Chinese consumers are displaying an increasing willingness to use credit in making purchases of certain long-term use items, according to the second China Consumer Credit Consumption Index Survey.
The survey showed that over the past six months, more than 52 percent of respondents had bought goods on credit through loans from financial institutions, and another 19 percent used credit cards to make purchases.
The survey, carried out by a center under the National Bureau of Statistics, involved responses from a total of 2,100 consumers in seven of China's large cities of Beijing, Shanghai, Guangzhou, Wuhan, Zhengzhou, Chengdu and Xi'an, today's China Daily said.
Credit cards were the most commonly form of credit among residents with monthly earnings of at least 5,000 yuan (US$ 600). And the most popular items bought using credit were housing, automobiles and education.
The survey revealed as well that 8.2 percent of the respondents did not understand the concept of credit consumption, which was lower than the 8.9 percent from the first survey, conducted roughly six months ago.
As for the amount of credit, 30 percent of the respondents said they would require 50,000 yuan for purchases they planned to make in the future. People with higher levels of education and income demonstrated greater credit demands.
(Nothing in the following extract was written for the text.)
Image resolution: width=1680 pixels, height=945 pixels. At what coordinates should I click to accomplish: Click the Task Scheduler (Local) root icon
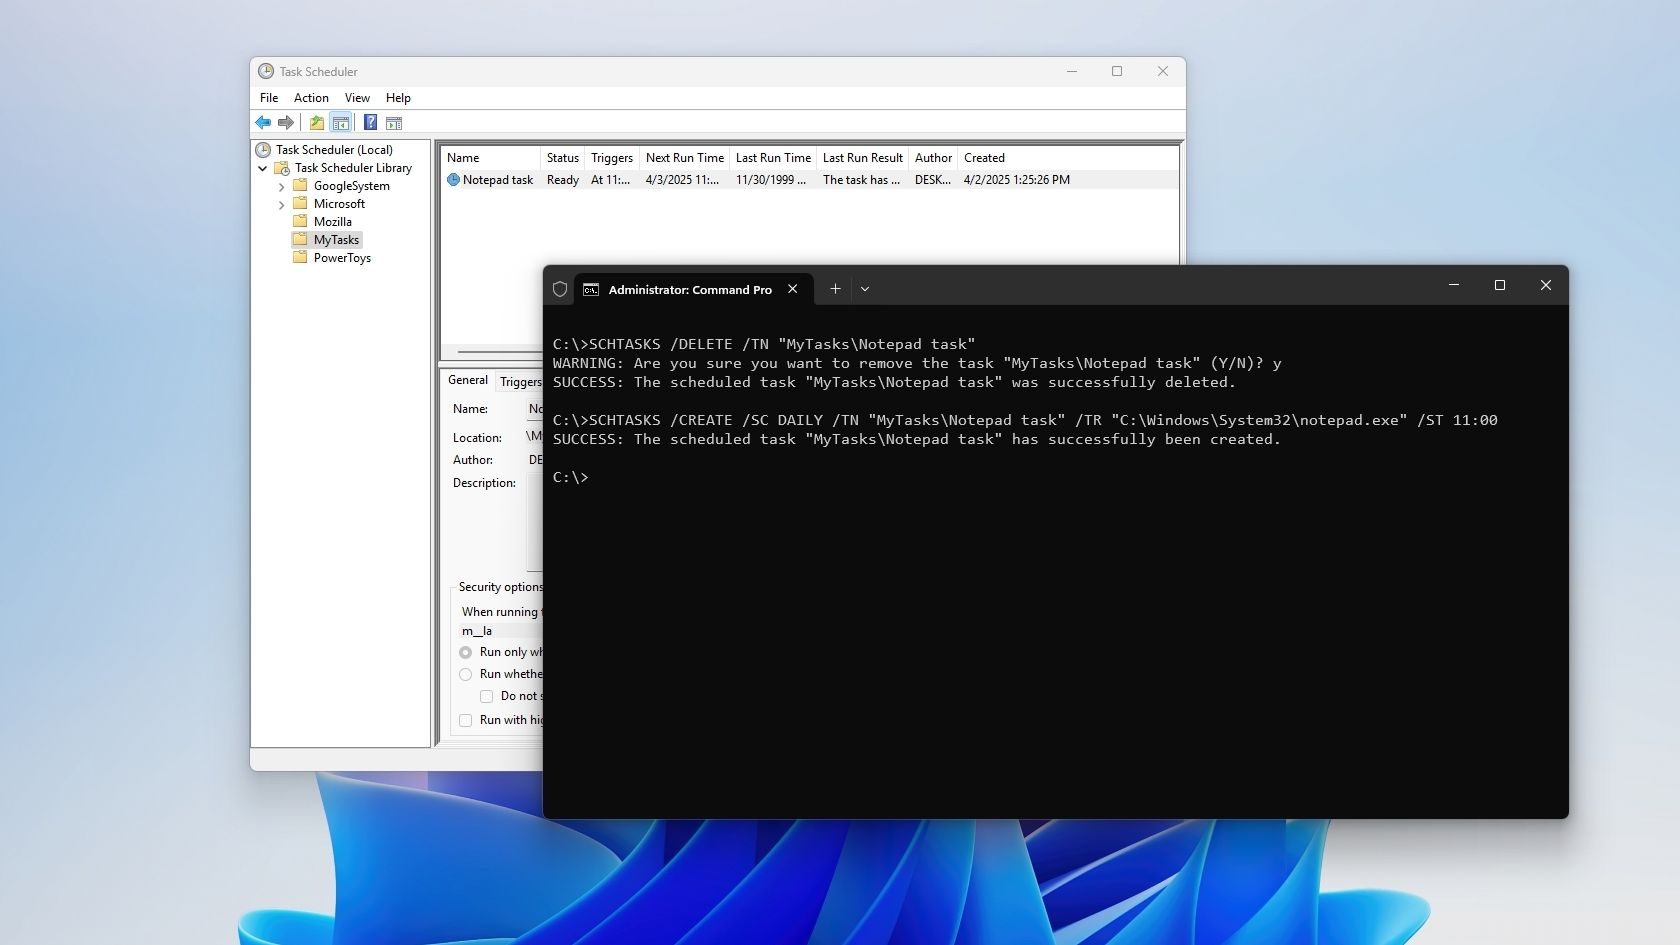[262, 149]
Beijing, Chengdu and Guangzhou were ranked as the top three in terms of total volume of credit in the past six months, while Shanghai was the last.
However, Shanghai was at the top among the seven cities in the number of individual citizens who engaged in credit-based consumption during the same period.
The dominant age group among the credit-based consumers was between 21 and 35 years old.
The top three factors working against the popularization of credit consumption were low income, habitual attachment to the use of cash and perceived difficulty in handling of credit-based transactions, the survey showed.